Foi um sucesso estrondoso o Rasta Pé! Já no dia seguinte no saguão do Aeroporto Santos Drummond embarcando pra sampa, nos vimos reconhecidos e assediados por todo tipo de gente. Depois descobrimos que era muito por causa da chamada que a Globo havia colocado no ar logo depois da 1ª eliminatória usando a nossa imagem e a nossa música como propaganda da 2ª eliminatória que aconteceria somente no mes seguinte. Mal chegamos em São Paulo, principalmente depois da ida à Copacabana Discos para conversar com os dirigentes da Gravadora, pressenti que o que estava por vir seria muito determinante e novo tanto pra mim quanto pra Chico Evangelista. Afinal, a gente não era uma dupla propriamente. Havia feito com Chiquinho cinco ou seis parcerias, mas tinha muito mais afinidade e tempo de amizade com Antonio Risério, por exemplo. Tinha meu primeiro LP pra trabalhar, e “Rasta Pé” chegou forte demasiadamente mudando todos os planos da gravadora.
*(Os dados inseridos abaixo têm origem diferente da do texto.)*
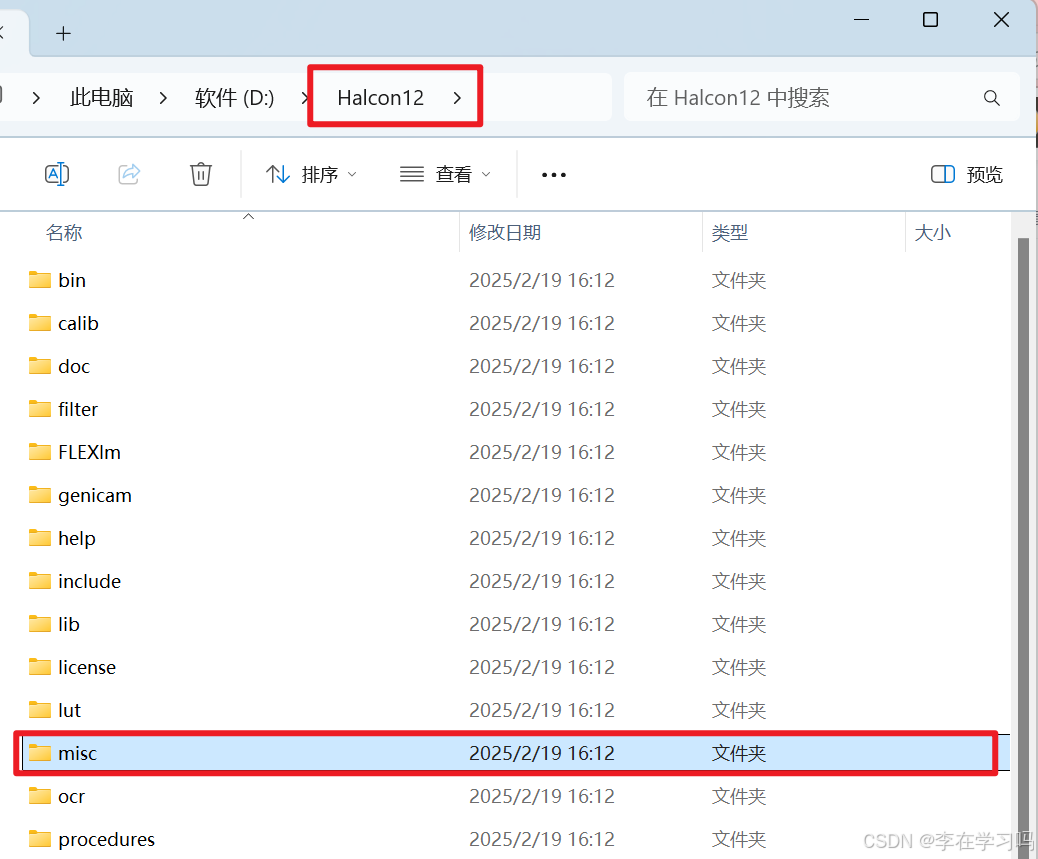Open a new tab with the + icon
Image resolution: width=1038 pixels, height=859 pixels.
point(63,32)
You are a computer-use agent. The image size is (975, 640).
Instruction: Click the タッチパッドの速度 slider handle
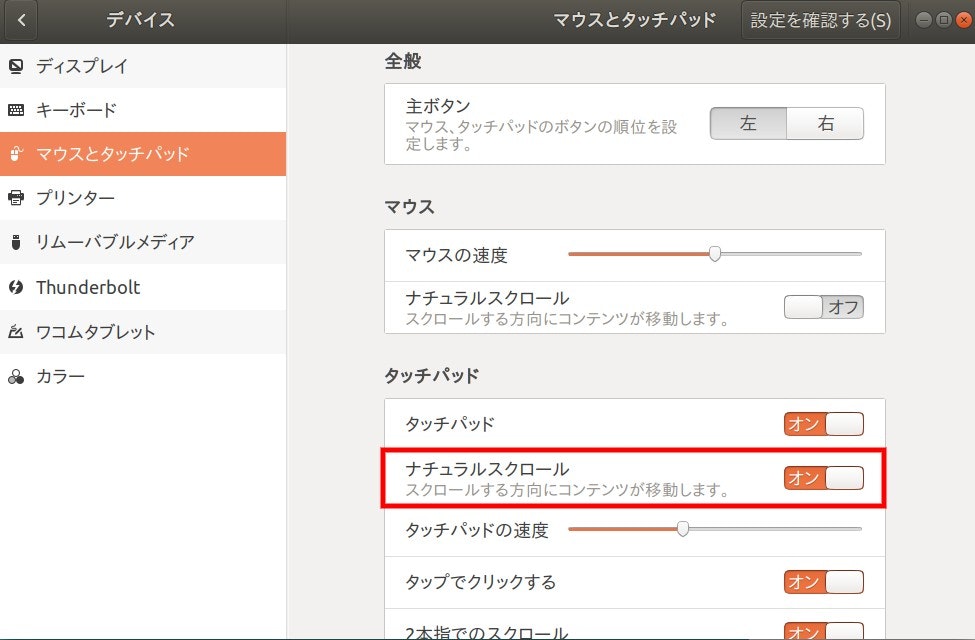tap(685, 528)
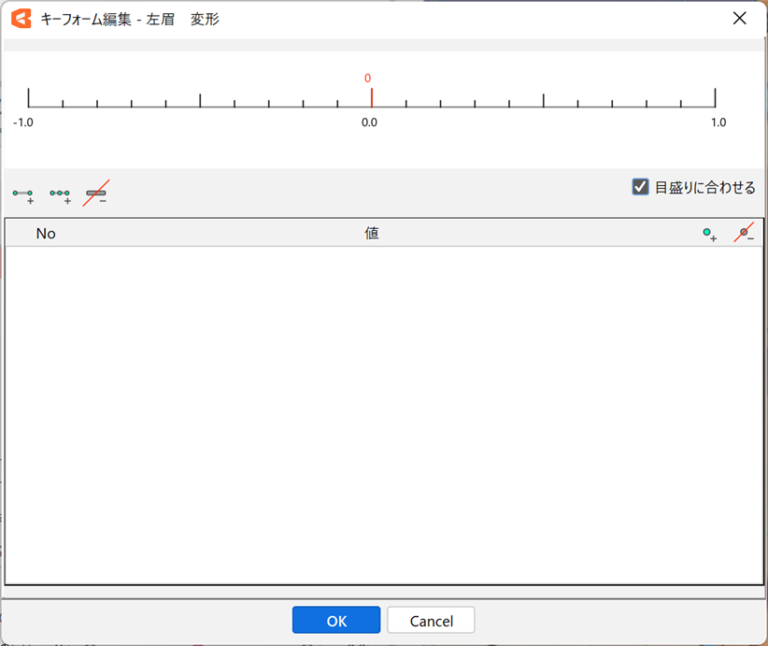768x646 pixels.
Task: Click the 値 column header
Action: point(371,234)
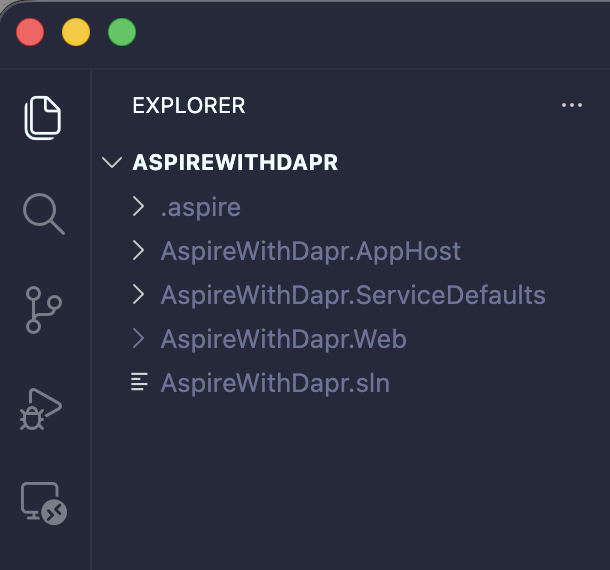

O compacto com “Rasta Pé” e “Música Alegre” começou a vender muito, os convites pra shows pipocavam, começamos a fazer todos aqueles programas de televisão mais badalados, inclusive o Fantástico, Globo de Ouro, Discoteca e Buzina do Chacrinha…

chico e jorge no chacrinha - 1980_3_2

Discoteca do Chacrinha, 1980

A demanda era intensa e o jeito era deixar o meu LP solo pra “depois”. Interessante é que enquanto meu Lp (que já havia sido distribuído pras rádios e imprensa antes da minha ida pra Salvador no natal de 1979) recebia críticas bastante favoráveis de críticos como José Ramos Tinhorão, Tarik de Sousa, o hit “Rasta Pé”, sucesso absoluto de execução nas rádios, não era bem assimilado pela crítica nem pelos meus amigos da MPB. Lembro como fiquei triste ao ver uma entrevista de Gilberto Gil sobre o Festival da Globo em que ele simplesmente não se referia a nossa música “Rasta Pé”.  Senti que havia um distanciamento em forma de silêncio, por parte dos velhos companheiros. Confesso que na época eu não entendia bem o que estava acontecendo; as contradições eram visíveis; com “Reggae da independência”, em setembro de 1979, no Festival da Tupi, fomos incompreendidos pelo juri e a aceitação do público presente ao Anhembi foi apenas simpática.  No entanto, chegamos a ser citados na imprensa como  vanguarda, fomos alentados pelos amigos e recebemos elogios públicos de Caetano Veloso e Jorge Ben… Já com “Rasta Pé”, apenas seis meses depois, éramos visto pelos formadores de opinião “como um sucesso comercial letárgico”. Os amigos optaram pelo silencio e o público espalhafatosamente nos embalava. Era o avesso do avesso.

 

4 Comentários...

  1. Edi Corrêa disse:

    Que bacana a foto com a Sarita Catatau. Tempos inesquecíveis. Rasta Pé Moçada estourou na época. Me lembro das apresentações na Discoteca do Chacrinha e Sarita Catatau interagia e o público ia ao delírio! Era fantástico!
    Postar mais fotos nos programas do Chacrinha. Essas fotos são um tesouro que merecemos ver! Tempos bons que jamais voltam. Sucesso!
    Edi Corrêa

  2. Molisson Machado disse:

    Eu lembro muito do Jorge Alfredo e Chico Evangelista. Quando eles cantavam no Chacrinha (ainda na Bandeirantes) “Rastapé, né moçada… no passo dessa dança…” a Sarita Catatau entrava em cena dançando. Era um Show, depois eles sumiram, fazem falta!

  3. Xela disse:

    Muito legal relembrar vocês. era criança e aqui em casa tinha o compacto. Voc~es tem mais fotos no progama do chacrinha?